Es el único extranjero en puestos de jefatura y denuncia la discriminación estructural dentro de la jerarquía del hotel
El hostigamiento se prolonga desde enero de 2025 y ha derivado en un cuadro de ansiedad y depresión, además de problemas físicos
San SebastiánAño y medio de “trato vejatorio y hostil” por parte de sus jefes en el trabajo le han provocado a Joseph, segundo jefe de cocina en un hotel de Donostia, un cuadro de “gran ansiedad y depresión”, “un brote de psoriasis y una llaga en la cabeza”. La denuncia de este profesional extranjero es una de las casi 530 que se recogen en el informe anual elaborado por la Federación de Asociaciones de SOS Racismo.
Con una carga de trabajo superior a la de sus homólogos y sin la remuneración pertinente, dejándole librar solo uno de los dos días semanales que le correspondían y obligándole a realizar tareas de limpieza o mantenimiento, el segundo jefe de cocina de este establecimiento hotelero tuvo además que escuchar de su superiora: “No me gustas" y "no me sirves para este puesto”.
Joseph relata su calvario. Él era el único extranjero en puestos de jefatura y el único que sufría una vulneración sistemática de sus derechos laborales: “Su contrato es como segundo jefe de cocina, pero en realidad llevaba a cabo funciones de mayor responsabilidad y no le pagaban como tal”; no le respetaban los festivos, “ dejándole libre solo un día a la semana cuando le correspondían dos”; sufría interrupciones constantes de sus vacaciones para cubrir ausencias; y le obligaban a realizar tareas de limpieza o mantenimiento ajenas a su cualificación.

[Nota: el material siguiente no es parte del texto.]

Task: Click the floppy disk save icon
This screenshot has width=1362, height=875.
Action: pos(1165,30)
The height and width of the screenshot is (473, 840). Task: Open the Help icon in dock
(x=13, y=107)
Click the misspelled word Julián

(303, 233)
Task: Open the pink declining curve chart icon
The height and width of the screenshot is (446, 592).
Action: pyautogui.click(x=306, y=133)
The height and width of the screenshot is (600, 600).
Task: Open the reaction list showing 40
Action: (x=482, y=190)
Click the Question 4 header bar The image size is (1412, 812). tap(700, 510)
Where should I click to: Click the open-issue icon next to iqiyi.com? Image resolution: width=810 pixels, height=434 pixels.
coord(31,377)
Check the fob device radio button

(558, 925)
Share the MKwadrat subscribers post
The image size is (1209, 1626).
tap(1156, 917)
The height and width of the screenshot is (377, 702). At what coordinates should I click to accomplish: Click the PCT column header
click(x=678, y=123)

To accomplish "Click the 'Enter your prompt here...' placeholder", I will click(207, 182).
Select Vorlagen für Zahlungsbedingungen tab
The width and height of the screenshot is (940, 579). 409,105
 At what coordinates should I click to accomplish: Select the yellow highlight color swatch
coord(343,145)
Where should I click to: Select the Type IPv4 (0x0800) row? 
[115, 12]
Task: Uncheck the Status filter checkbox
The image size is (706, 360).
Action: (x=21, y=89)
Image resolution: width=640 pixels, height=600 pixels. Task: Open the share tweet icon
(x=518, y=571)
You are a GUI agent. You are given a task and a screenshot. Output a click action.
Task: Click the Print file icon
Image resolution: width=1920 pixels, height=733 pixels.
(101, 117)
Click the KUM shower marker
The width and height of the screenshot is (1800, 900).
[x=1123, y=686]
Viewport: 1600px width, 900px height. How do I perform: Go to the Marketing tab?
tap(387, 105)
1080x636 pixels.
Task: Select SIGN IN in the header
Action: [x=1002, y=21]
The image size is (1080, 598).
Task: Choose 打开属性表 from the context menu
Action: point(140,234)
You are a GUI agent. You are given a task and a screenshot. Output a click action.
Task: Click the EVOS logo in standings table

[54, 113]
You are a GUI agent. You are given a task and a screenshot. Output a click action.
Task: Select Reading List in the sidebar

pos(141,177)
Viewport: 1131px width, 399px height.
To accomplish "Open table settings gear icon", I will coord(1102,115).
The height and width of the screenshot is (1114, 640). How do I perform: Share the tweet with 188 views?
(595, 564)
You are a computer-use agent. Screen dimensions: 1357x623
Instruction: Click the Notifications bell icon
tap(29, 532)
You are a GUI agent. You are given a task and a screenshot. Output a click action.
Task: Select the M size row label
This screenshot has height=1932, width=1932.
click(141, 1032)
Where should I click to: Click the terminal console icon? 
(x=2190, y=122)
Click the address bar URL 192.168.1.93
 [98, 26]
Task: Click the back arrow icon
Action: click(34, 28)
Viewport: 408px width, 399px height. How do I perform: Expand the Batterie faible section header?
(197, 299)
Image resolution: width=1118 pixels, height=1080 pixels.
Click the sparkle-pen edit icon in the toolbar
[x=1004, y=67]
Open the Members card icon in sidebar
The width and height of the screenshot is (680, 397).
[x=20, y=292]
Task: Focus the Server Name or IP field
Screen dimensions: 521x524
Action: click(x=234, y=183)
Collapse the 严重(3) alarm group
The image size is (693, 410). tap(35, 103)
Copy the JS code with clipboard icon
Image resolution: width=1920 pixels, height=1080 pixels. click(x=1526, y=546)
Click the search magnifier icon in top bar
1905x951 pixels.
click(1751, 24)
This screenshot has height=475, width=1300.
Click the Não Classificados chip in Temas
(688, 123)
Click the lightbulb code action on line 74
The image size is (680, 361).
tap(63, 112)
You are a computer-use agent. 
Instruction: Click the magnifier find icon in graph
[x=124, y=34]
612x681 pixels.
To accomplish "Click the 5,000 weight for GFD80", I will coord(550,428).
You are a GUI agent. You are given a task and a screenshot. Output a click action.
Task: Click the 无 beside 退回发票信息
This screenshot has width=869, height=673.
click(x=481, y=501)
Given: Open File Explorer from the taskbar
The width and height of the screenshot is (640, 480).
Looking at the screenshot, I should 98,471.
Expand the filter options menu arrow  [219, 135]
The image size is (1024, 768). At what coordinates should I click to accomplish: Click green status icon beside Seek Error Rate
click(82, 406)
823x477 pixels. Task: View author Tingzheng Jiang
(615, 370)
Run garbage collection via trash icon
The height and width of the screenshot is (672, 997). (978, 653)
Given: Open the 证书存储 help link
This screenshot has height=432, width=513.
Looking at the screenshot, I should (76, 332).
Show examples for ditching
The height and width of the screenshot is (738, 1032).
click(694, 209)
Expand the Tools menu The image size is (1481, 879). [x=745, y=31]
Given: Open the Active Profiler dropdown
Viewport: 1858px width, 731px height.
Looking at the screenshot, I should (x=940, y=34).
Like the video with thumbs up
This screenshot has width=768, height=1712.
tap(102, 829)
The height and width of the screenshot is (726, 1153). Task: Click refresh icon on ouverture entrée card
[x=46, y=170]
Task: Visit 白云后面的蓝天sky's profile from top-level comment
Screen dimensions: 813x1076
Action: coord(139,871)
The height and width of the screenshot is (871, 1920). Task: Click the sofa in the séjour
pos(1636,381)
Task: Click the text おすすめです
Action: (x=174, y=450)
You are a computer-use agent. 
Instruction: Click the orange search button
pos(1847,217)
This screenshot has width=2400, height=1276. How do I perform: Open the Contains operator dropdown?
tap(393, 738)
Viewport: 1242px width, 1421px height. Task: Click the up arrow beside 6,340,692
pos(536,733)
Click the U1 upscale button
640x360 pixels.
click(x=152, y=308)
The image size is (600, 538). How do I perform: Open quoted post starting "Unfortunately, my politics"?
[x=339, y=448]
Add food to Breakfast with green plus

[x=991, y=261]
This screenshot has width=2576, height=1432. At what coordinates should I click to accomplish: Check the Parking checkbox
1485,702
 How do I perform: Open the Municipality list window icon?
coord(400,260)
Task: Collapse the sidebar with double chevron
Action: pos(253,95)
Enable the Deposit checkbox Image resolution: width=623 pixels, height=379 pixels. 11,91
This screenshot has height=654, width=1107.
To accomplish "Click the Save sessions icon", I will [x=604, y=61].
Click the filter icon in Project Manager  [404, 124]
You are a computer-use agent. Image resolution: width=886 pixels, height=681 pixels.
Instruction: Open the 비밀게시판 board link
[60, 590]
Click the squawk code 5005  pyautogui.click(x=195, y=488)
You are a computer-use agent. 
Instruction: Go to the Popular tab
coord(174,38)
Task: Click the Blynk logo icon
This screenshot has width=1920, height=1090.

El racismo, a través del hostigamiento laboral
Por si no respetar su descanso y someterle a un “desplazamiento de su puesto de trabajo” no fuera suficiente, además sus superiores emprendieron una campaña de difamación entre sus compañeros, según su denuncia.
La discriminación estructural dentro de la jerarquía del hotel de la capital guipuzcoana convirtió el ambiente en el lugar de trabajo de Joseph en irrespirable. Cuando decidió confrontar lo que ocurría con la directora, la respuesta fue explícita: “No me gustas” y “no me sirves para este puesto”. Sin embargo, lejos de despedirle la situación derivó en una presión psicológica para forzarle a presentar su renuncia. El hostigamiento sufrido a diario ha llevado a Joseph al límite físico y emocional. Actualmente, se encuentra de baja con un cuadro de “gran ansiedad y depresión”, que se ha somatizado en problemas físicos graves como un “brote de psoriasis y una llaga en la cabeza”.
El caso de Joseph y el del resto de denuncias sugieren, según este informe, que la discriminación laboral no es un fenómeno uniforme, sino una práctica que se adapta al perfil de la persona afectada. Mientras que en sectores precarizados se observa una tendencia hacia la “dilución de la responsabilidad”, en puestos de mayor cualificación el racismo parece manifestarse a través del hostigamiento profesional. Lo que une a los 37 expedientes registrados es la posible instrumentalización del origen étnico racial y la situación administrativa para reducir las garantías laborales. En todos los escenarios, las consecuencias parecen trascender lo económico, afectando a la salud física y mental de las personas. Este panorama apunta a la existencia de un mercado laboral dual, donde la combinación de una normativa de extranjería rígida y la falta de mecanismos de control efectivos favorece situaciones de desprotección para la comunidad migrante y racializada.